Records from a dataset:

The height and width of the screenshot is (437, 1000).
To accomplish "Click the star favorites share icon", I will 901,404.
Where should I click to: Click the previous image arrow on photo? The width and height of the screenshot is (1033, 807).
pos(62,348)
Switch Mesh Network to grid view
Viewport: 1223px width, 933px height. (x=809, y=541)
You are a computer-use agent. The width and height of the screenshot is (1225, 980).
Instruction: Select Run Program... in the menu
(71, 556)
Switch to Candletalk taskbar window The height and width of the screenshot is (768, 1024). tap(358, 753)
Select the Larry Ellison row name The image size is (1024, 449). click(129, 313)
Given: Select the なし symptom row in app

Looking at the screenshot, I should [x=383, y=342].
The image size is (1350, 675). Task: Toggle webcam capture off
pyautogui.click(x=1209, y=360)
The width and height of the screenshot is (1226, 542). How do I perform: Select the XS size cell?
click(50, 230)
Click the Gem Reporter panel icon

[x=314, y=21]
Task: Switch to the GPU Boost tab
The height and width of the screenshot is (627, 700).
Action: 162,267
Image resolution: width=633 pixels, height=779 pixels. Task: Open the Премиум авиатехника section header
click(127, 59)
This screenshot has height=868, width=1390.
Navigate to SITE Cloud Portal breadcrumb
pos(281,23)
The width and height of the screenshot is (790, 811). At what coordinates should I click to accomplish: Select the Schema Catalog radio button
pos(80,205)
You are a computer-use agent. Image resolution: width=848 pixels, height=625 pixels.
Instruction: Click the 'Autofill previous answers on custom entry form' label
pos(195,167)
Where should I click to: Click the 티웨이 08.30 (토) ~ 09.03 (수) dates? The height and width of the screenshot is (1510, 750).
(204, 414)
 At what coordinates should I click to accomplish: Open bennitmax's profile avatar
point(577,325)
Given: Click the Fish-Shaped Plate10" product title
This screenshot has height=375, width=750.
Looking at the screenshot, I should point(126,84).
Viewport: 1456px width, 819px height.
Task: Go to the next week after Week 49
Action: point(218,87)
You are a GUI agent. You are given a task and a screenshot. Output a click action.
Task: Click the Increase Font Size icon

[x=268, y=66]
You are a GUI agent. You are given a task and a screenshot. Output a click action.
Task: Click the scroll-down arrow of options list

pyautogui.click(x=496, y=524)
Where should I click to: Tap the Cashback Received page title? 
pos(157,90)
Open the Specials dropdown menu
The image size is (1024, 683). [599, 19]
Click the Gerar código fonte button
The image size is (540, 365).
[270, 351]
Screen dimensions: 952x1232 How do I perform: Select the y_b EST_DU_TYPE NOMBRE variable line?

Exercise requirements: Please copy these rows exactly as they appear.

Full response:
The height and width of the screenshot is (437, 1000).
To accomplish "Click the star favorites share icon", I will 901,404.
Where should I click to: Click the previous image arrow on photo? The width and height of the screenshot is (1033, 807).
pos(62,348)
Switch Mesh Network to grid view
Viewport: 1223px width, 933px height. (x=809, y=541)
You are a computer-use agent. The width and height of the screenshot is (1225, 980).
Instruction: Select Run Program... in the menu
(71, 556)
Switch to Candletalk taskbar window The height and width of the screenshot is (768, 1024). tap(358, 753)
Select the Larry Ellison row name The image size is (1024, 449). click(129, 313)
Given: Select the なし symptom row in app

Looking at the screenshot, I should [x=383, y=342].
The image size is (1350, 675). Task: Toggle webcam capture off
pyautogui.click(x=1209, y=360)
The width and height of the screenshot is (1226, 542). How do I perform: Select the XS size cell?
click(50, 230)
Click the Gem Reporter panel icon

[x=314, y=21]
Task: Switch to the GPU Boost tab
The height and width of the screenshot is (627, 700).
Action: 162,267
Image resolution: width=633 pixels, height=779 pixels. Task: Open the Премиум авиатехника section header
click(127, 59)
This screenshot has height=868, width=1390.
Navigate to SITE Cloud Portal breadcrumb
pos(281,23)
The width and height of the screenshot is (790, 811). At what coordinates should I click to accomplish: Select the Schema Catalog radio button
pos(80,205)
You are a computer-use agent. Image resolution: width=848 pixels, height=625 pixels.
Instruction: Click the 'Autofill previous answers on custom entry form' label
pos(195,167)
Where should I click to: Click the 티웨이 08.30 (토) ~ 09.03 (수) dates? The height and width of the screenshot is (1510, 750).
(204, 414)
 At what coordinates should I click to accomplish: Open bennitmax's profile avatar
point(577,325)
Given: Click the Fish-Shaped Plate10" product title
This screenshot has height=375, width=750.
Looking at the screenshot, I should point(126,84).
Viewport: 1456px width, 819px height.
Task: Go to the next week after Week 49
Action: point(218,87)
You are a GUI agent. You are given a task and a screenshot. Output a click action.
Task: Click the Increase Font Size icon

[x=268, y=66]
You are a GUI agent. You are given a task and a screenshot. Output a click action.
Task: Click the scroll-down arrow of options list

pyautogui.click(x=496, y=524)
Where should I click to: Tap the Cashback Received page title? 
pos(157,90)
Open the Specials dropdown menu
The image size is (1024, 683). [599, 19]
Click the Gerar código fonte button
The image size is (540, 365).
[270, 351]
Screen dimensions: 952x1232 How do I perform: Select the y_b EST_DU_TYPE NOMBRE variable line?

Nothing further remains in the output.